Elementare Gesundheitsvoraussetzungen
Dazu zählt das Leitbild eine funktionierende gesundheitliche Grundversorgung. Das geplante Gesundheitszentrum soll die ambulante Versorgung sicherstellen. Wichtige Maßnahmen sind eben der Aufbau und die weitere Begleitung des Gesundheitszentrums, die Integration verschiedener Akteure in das Zentrum, die Etablierung eines Arbeitskreises Gesundheit.

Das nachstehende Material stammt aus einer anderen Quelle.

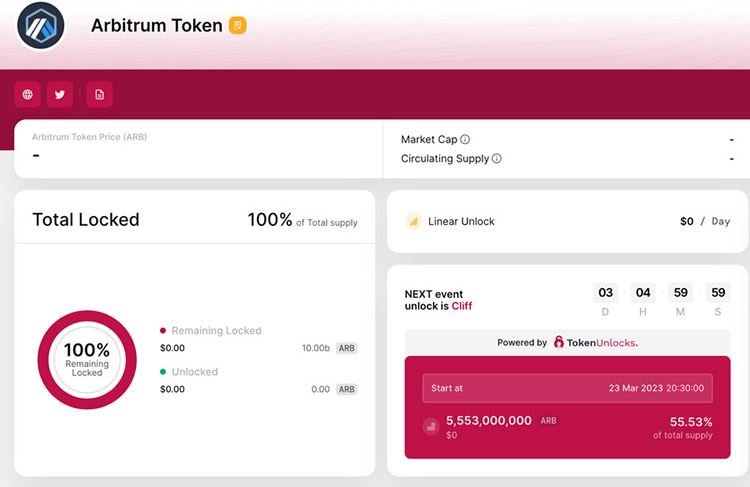Click the TokenUnlocks lock logo icon
Screen dimensions: 750x487
[559, 342]
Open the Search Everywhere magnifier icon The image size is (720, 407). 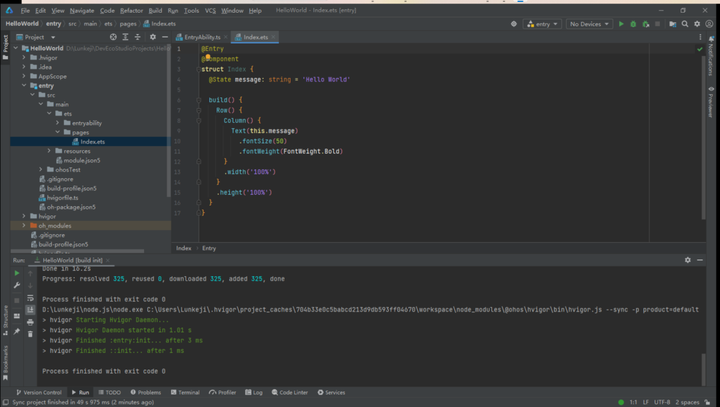click(x=685, y=24)
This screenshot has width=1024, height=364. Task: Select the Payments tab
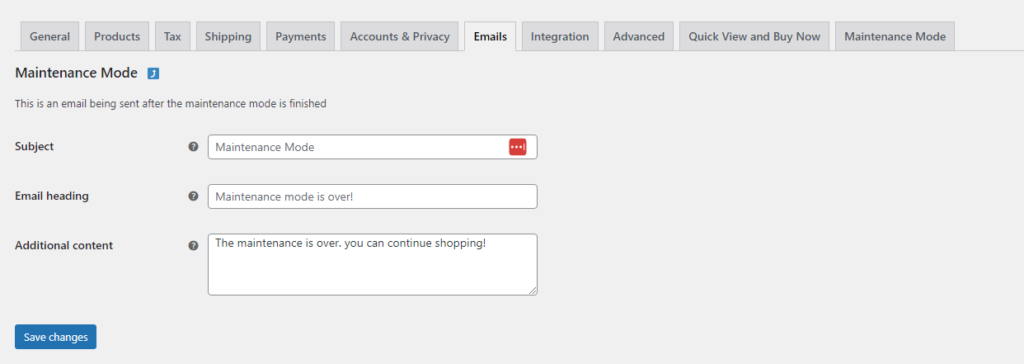(x=300, y=37)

Gesundheitsstadt als Wirtschaftsbereich
Die Rehakliniken werden als Potenzial für den Wirtschaftsstandort Bad Waldsee gesehen. Der Gesundheitszustand der Bevölkerung wirke sich positiv oder negativ auf die Wirtschaftsleistung aus, deshalb unterstütze die Stadt Unternehmen, die ihr Gesundheitsmanagement weiterentwickeln. Als Maßnahmen hierfür sieht das Leitbild die Weiterentwicklung der Prädikate Moorheilbad und Kneippkurort, eine enge Kooperation der Partner in der Pflege sowie Sicherung und Ausbau von Prävention, Kur und Rehabilitation in Bad Waldsee vor.
Stimmen der Räte
Die Räte hatten schon vor der Sitzung Gelegenheit, sich mit dem Leitbild zu beschäftigen. Franz Daiber (FW) nannte als Stärken des Leitbildes den Ganzheitlichen Ansatz, die Bürgerbeteiligung und die Vernetzung der Akteure sowie die nachhaltige Perspektive. Er fand aber durchaus auch Schwachpunkte. Zum Beispiel den fehlenden Fokus auf die akuten Herausforderungen wie die Überalterung der ansässigen Hausärzte und einen fehlenden Plan zur Rekrutierung neuer Ärzten sowie den Mangel an verbindlichen und zeitnahen Maßnahmen. Rita König (SPD) fand für das Leitbild den Begriff „Papiertiger“, den es jetzt gelte mit Inhalten zu füttern. Jörg Kirn (Grüne) kann sich nach eigenen Angaben schwer mit Leitbildern anfreunden, denn es gebe ja auch schon ein Klimaleitbild und jetzt noch ein Gesundheitsleitbild. Natürlich würden die Grünen dem zustimmen, auch wenn die Inhalte ziemlich beliebig wären Er freue sich jetzt schon aufs Umsetzen.Benno Schultes (FW) meinte, mit dem Leitbild sei ein Antrag der FW erfüllt. Das „Gesundheitshaus“ habe nun höchste Priorität.
Der OB gab zum Abschluss zu bedenken, dass die Stadt nicht der alleinige Entscheider im Gesundheitswesen sei, sondern dass die Politik ja die Leitplanken vorgebe.